◆ WHAT YOU SHOULD DO
Transcribe exactly the first line of the listing below and each line that follows it, ending with the line that contains "You are a computer-use agent. This", and omit the remainder.
--- DATA SECTION Enclosed Below ---
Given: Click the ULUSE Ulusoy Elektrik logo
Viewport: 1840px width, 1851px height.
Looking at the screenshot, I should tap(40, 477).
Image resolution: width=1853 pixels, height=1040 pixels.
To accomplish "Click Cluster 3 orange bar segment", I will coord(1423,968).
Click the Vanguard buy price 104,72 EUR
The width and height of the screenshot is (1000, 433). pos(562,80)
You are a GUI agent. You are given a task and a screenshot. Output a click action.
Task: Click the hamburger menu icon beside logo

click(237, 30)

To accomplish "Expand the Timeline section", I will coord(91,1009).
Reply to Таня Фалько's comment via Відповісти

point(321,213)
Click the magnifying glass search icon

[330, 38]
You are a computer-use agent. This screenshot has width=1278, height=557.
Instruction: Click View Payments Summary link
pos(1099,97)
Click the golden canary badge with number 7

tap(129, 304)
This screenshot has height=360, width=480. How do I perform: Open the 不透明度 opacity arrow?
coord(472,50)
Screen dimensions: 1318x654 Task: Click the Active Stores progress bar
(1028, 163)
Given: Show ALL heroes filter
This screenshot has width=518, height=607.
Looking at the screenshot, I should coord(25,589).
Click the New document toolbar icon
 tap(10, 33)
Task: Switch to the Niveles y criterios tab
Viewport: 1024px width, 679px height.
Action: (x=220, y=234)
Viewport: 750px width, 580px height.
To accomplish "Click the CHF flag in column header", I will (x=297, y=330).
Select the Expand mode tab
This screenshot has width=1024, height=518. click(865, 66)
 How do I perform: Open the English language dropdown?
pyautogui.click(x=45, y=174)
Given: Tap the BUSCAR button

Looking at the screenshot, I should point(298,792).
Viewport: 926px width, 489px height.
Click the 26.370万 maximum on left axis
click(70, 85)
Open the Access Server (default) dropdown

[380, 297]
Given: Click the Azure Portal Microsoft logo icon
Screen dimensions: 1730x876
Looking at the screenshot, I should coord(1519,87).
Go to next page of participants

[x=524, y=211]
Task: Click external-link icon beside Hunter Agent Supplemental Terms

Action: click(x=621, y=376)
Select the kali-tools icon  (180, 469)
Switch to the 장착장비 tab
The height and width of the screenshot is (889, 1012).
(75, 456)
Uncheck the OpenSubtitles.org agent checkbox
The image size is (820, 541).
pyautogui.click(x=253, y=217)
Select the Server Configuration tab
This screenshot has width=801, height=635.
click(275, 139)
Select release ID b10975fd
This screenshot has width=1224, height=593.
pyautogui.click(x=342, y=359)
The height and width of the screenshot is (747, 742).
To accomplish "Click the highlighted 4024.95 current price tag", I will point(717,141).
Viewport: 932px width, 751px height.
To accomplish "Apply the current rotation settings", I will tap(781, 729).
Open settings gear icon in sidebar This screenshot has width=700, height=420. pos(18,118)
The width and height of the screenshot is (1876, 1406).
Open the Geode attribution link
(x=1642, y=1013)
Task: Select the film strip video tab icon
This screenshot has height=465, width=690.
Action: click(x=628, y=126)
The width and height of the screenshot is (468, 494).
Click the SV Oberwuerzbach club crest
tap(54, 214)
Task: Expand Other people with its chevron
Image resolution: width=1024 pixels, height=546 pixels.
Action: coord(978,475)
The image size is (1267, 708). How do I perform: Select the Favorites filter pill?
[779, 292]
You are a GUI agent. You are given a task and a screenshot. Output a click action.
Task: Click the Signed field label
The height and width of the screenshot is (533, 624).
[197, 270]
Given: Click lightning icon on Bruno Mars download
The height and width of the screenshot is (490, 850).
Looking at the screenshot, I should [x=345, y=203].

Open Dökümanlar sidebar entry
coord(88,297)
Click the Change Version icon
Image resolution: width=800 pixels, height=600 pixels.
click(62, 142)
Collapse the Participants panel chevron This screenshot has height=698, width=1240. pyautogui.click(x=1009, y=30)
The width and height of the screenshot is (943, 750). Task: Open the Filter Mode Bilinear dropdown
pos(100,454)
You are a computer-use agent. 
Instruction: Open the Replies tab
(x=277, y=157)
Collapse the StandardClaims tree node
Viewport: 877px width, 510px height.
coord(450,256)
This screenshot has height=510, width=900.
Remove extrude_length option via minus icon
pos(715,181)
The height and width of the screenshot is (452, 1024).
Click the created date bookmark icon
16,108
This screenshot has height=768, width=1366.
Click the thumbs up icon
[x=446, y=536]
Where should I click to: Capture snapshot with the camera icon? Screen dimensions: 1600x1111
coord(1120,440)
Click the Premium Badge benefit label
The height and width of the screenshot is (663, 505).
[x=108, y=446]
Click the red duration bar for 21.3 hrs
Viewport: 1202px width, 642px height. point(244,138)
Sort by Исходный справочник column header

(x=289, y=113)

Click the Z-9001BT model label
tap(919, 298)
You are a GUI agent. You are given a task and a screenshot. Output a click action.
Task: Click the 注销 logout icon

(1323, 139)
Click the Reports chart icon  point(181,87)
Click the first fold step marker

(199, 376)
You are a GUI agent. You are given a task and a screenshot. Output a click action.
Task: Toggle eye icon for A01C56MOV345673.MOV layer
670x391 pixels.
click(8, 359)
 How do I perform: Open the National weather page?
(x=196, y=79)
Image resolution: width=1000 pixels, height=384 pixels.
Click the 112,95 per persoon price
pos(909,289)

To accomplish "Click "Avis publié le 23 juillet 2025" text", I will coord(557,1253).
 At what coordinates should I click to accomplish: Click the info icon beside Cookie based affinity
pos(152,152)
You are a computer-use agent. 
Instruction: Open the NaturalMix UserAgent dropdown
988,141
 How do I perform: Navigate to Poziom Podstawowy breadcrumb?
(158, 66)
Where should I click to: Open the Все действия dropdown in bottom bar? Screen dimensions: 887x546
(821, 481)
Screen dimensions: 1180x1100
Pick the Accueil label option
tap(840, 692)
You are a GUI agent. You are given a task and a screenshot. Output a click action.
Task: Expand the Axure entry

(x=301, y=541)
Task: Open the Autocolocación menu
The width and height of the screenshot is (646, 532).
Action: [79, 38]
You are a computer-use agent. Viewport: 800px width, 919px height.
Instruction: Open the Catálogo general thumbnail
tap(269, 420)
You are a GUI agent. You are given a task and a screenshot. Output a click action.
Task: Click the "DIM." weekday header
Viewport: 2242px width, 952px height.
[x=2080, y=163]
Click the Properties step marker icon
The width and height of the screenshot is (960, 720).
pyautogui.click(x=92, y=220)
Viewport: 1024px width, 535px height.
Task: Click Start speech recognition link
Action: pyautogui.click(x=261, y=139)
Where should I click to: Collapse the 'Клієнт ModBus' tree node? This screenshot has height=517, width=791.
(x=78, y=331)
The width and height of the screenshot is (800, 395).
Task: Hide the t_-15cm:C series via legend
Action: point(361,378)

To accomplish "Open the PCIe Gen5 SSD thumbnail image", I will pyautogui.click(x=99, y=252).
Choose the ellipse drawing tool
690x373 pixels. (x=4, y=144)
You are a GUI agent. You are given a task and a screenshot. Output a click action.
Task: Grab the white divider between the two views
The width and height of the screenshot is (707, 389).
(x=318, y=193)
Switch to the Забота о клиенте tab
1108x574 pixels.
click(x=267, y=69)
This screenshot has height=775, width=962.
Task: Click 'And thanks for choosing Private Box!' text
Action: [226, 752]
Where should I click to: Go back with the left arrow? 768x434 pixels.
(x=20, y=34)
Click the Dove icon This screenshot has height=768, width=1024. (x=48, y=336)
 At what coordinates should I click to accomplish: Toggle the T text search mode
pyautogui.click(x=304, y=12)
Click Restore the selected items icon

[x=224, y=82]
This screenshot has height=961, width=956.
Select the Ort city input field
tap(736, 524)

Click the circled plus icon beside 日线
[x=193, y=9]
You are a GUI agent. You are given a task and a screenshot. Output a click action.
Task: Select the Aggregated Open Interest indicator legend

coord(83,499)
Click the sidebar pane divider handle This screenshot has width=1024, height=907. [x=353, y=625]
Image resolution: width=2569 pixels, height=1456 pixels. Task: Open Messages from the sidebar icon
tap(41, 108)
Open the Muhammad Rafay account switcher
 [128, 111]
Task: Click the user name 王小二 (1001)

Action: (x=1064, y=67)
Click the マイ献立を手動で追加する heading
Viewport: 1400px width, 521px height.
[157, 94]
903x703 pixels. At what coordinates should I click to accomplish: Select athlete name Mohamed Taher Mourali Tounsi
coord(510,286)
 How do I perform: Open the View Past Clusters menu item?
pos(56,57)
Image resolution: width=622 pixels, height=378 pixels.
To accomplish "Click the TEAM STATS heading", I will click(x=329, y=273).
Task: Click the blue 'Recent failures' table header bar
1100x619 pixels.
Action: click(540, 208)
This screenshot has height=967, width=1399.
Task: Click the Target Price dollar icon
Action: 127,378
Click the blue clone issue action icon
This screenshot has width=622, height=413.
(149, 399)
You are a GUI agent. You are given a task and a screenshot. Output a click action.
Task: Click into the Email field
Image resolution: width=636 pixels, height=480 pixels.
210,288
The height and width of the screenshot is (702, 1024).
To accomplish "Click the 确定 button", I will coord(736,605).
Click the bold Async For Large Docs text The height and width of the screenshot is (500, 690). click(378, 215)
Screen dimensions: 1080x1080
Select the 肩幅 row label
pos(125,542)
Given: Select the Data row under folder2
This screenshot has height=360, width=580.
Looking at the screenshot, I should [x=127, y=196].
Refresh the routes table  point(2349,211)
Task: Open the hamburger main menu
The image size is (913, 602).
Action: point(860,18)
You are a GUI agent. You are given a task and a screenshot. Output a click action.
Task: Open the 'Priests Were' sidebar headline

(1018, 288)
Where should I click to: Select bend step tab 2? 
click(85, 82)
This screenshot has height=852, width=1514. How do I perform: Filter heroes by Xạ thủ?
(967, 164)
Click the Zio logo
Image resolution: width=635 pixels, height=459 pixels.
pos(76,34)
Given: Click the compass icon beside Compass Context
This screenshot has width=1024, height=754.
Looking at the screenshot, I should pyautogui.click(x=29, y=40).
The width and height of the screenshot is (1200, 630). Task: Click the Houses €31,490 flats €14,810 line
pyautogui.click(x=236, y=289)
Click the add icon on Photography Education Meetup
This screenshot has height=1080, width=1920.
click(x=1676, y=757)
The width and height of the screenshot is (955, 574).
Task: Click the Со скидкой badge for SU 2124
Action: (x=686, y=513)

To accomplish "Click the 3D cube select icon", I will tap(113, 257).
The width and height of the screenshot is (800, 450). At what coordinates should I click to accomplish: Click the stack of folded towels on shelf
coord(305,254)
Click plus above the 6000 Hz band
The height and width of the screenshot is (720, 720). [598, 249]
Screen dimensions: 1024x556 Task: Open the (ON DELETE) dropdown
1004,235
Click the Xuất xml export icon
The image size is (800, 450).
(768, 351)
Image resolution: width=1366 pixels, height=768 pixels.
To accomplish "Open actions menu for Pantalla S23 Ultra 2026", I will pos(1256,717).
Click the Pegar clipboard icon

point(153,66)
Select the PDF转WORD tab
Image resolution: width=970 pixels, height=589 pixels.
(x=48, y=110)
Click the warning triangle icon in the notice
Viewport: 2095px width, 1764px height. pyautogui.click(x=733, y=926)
--- End of Enclosed DATA SECTION ---
◆ OUTPUT OF THE EXERCISE
Given: Click the ULUSE Ulusoy Elektrik logo
Viewport: 1840px width, 1851px height.
Looking at the screenshot, I should tap(40, 477).
Image resolution: width=1853 pixels, height=1040 pixels.
To accomplish "Click Cluster 3 orange bar segment", I will coord(1423,968).
Click the Vanguard buy price 104,72 EUR
The width and height of the screenshot is (1000, 433). pos(562,80)
You are a GUI agent. You are given a task and a screenshot. Output a click action.
Task: Click the hamburger menu icon beside logo

click(237, 30)

To accomplish "Expand the Timeline section", I will coord(91,1009).
Reply to Таня Фалько's comment via Відповісти

point(321,213)
Click the magnifying glass search icon

[330, 38]
You are a computer-use agent. This screenshot has width=1278, height=557.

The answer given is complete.